What is expected –
Can you retype the passage of the Stephanie Dinkins article below, starting with "Among her most" and going on through "and social equality.", word for word?

Page text –

Stephanie Dinkins wins the inaugural LG Guggenheim Award
The Brooklyn-based artist and educator Stephanie Dinkins has been nominated as the first winner of the LG Guggenheim Award, being part of the five-year-long collaboration between the South Korean-based corporation and the famous American art foundation. The initiative, begun in 2022, aims to recognize the works of artists dealing with the intersection between art and technology.
Through a range of media that includes interactive installations, sculpture, video, web projects, writing, and community workshops, Stephanie Dinkins reflects on the future evolution of technology-based art.
During her twenty-year-long career, Dinkins has often expressed herself using Artificial Intelligence in the forms of chatbots, augmented and virtual reality, and gallery installations. The central topics in her research compare AI with memory and familiar intimacy which, even acting at a local level, succeed in communicating on a more global level too. The vision of the artist about AI is optimistic, immersive and based on participation: for this reason, Dinkins chooses poetics and storytelling as the bases of her work, dedicating to socio-cultural topics in favour of poor and techno-marginalized communities.
Among her most famous works we find “Conversations with Bina48”, a long-term project began in 2014 where Dinkins develops a relationship with Bina48, a humanoid robot, with the aim to transfer the consciousness of a living person onto the android. The questions and conversations between the two are about cultural, social and historical future, with intersections on technology, race, gender and social equality.

Information shown –
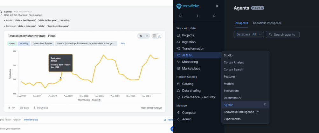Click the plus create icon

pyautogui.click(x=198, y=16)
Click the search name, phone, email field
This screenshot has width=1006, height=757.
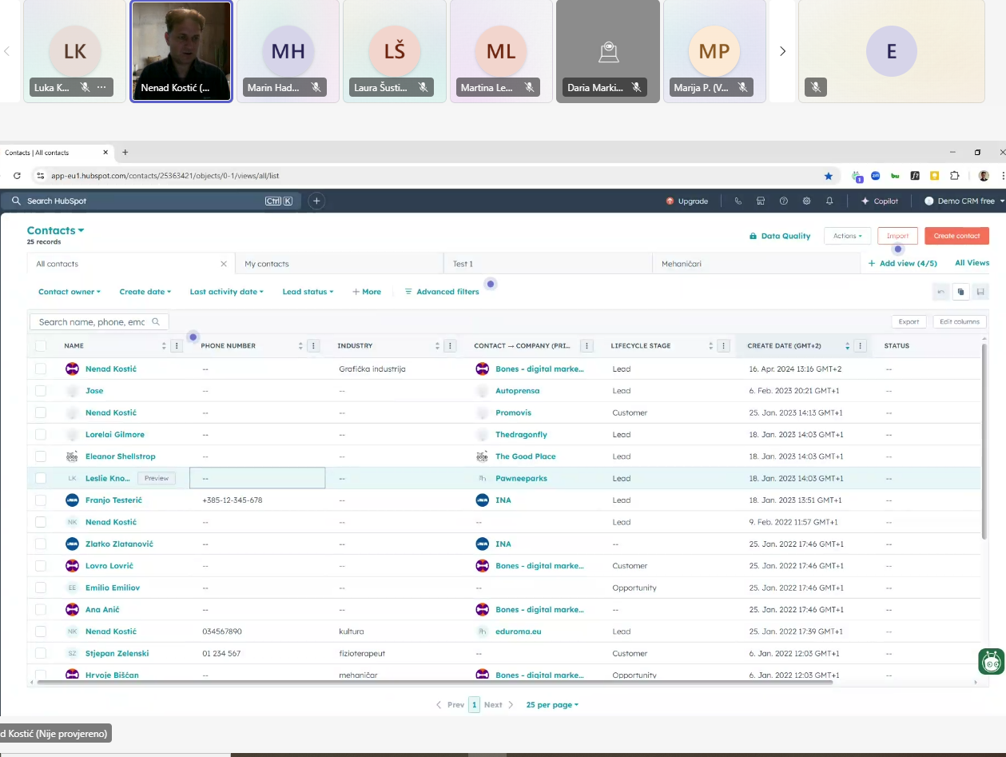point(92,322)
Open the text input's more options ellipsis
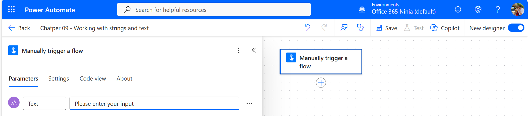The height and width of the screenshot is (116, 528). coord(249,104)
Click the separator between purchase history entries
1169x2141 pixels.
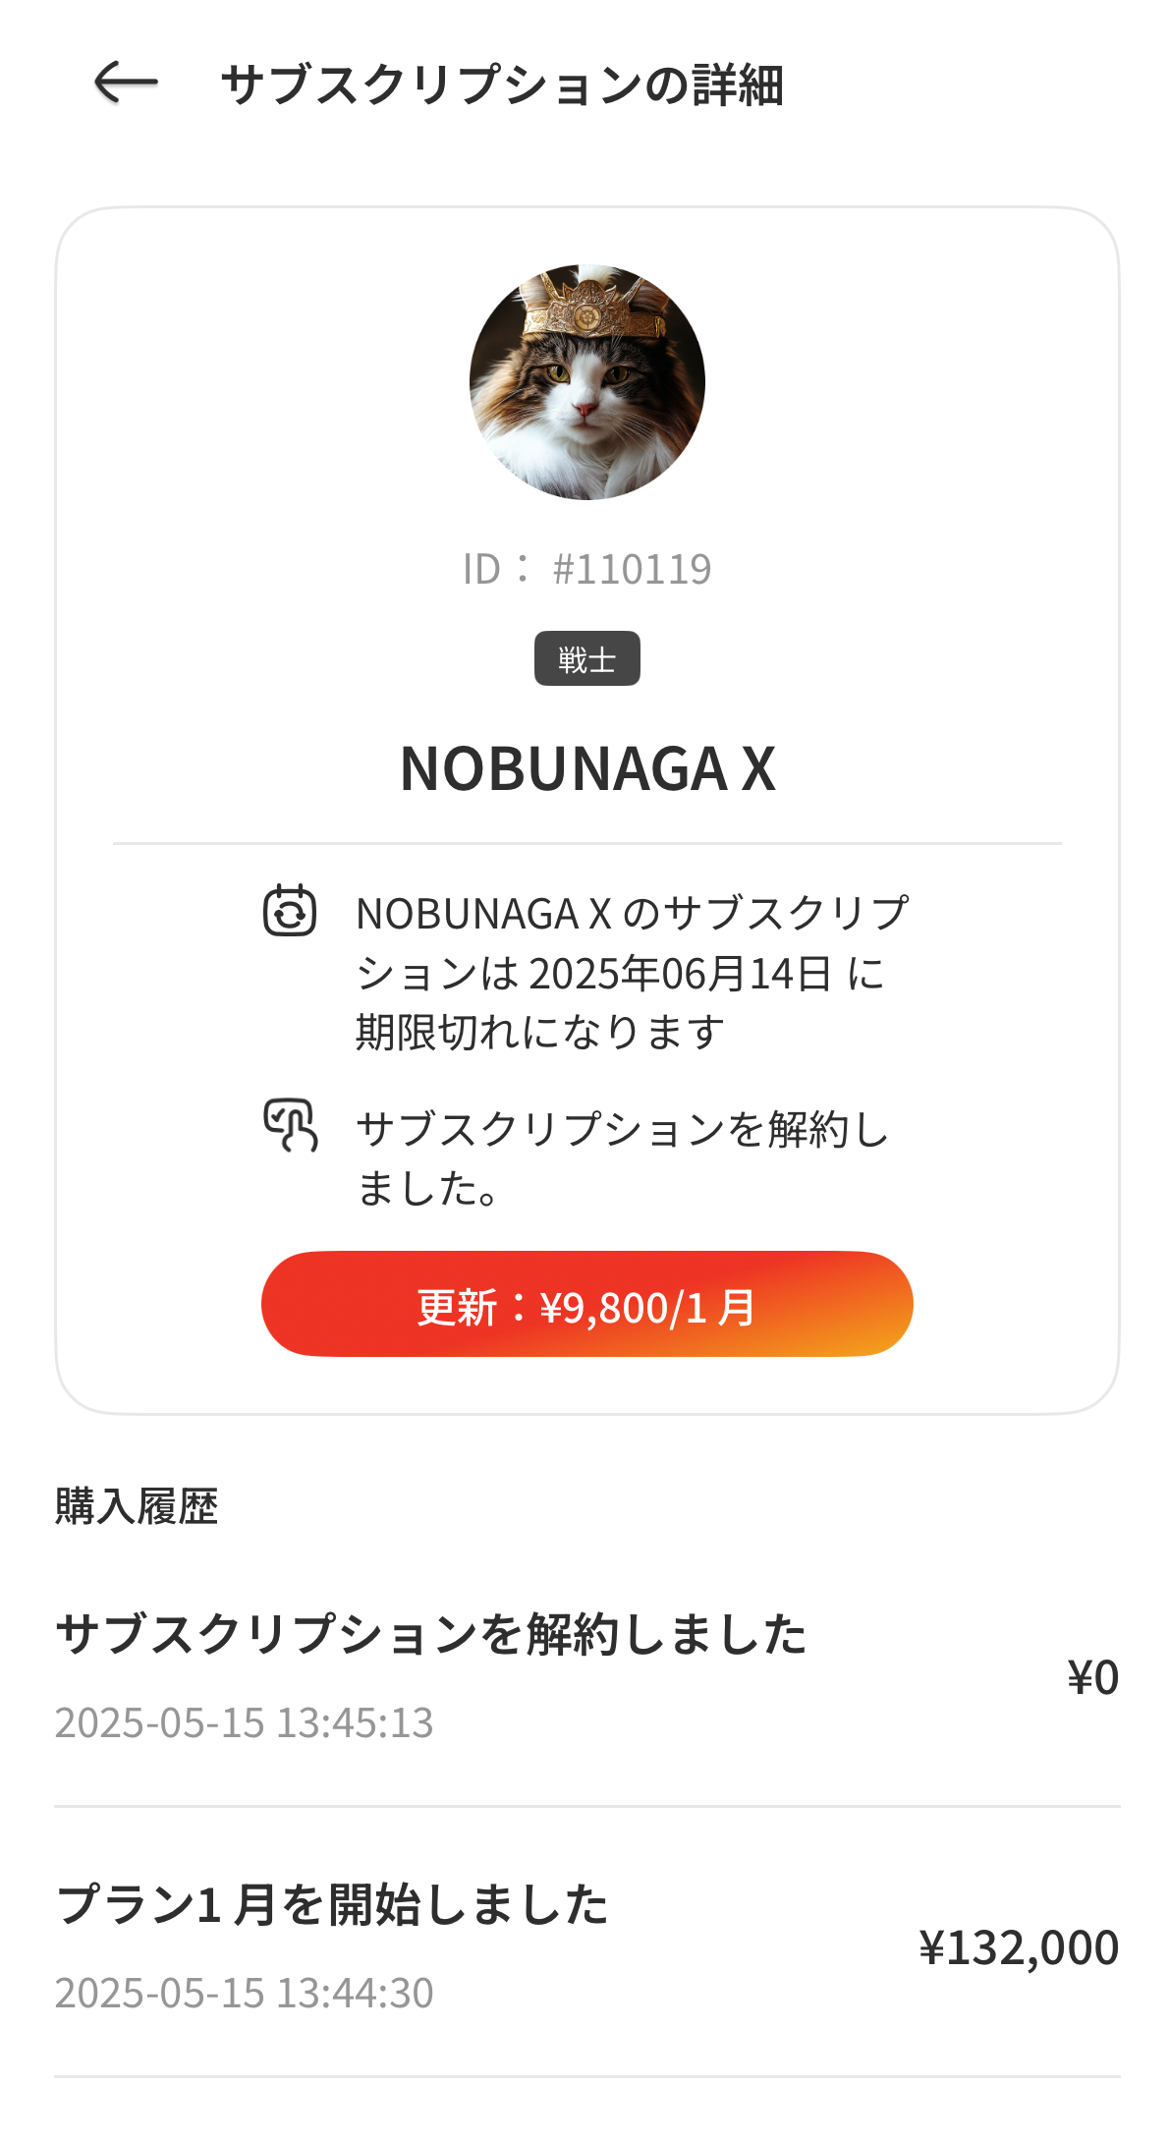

Written response –
Among her most famous works we find “Conversations with Bina48”, a long-term project began in 2014 where Dinkins develops a relationship with Bina48, a humanoid robot, with the aim to transfer the consciousness of a living person onto the android. The questions and conversations between the two are about cultural, social and historical future, with intersections on technology, race, gender and social equality.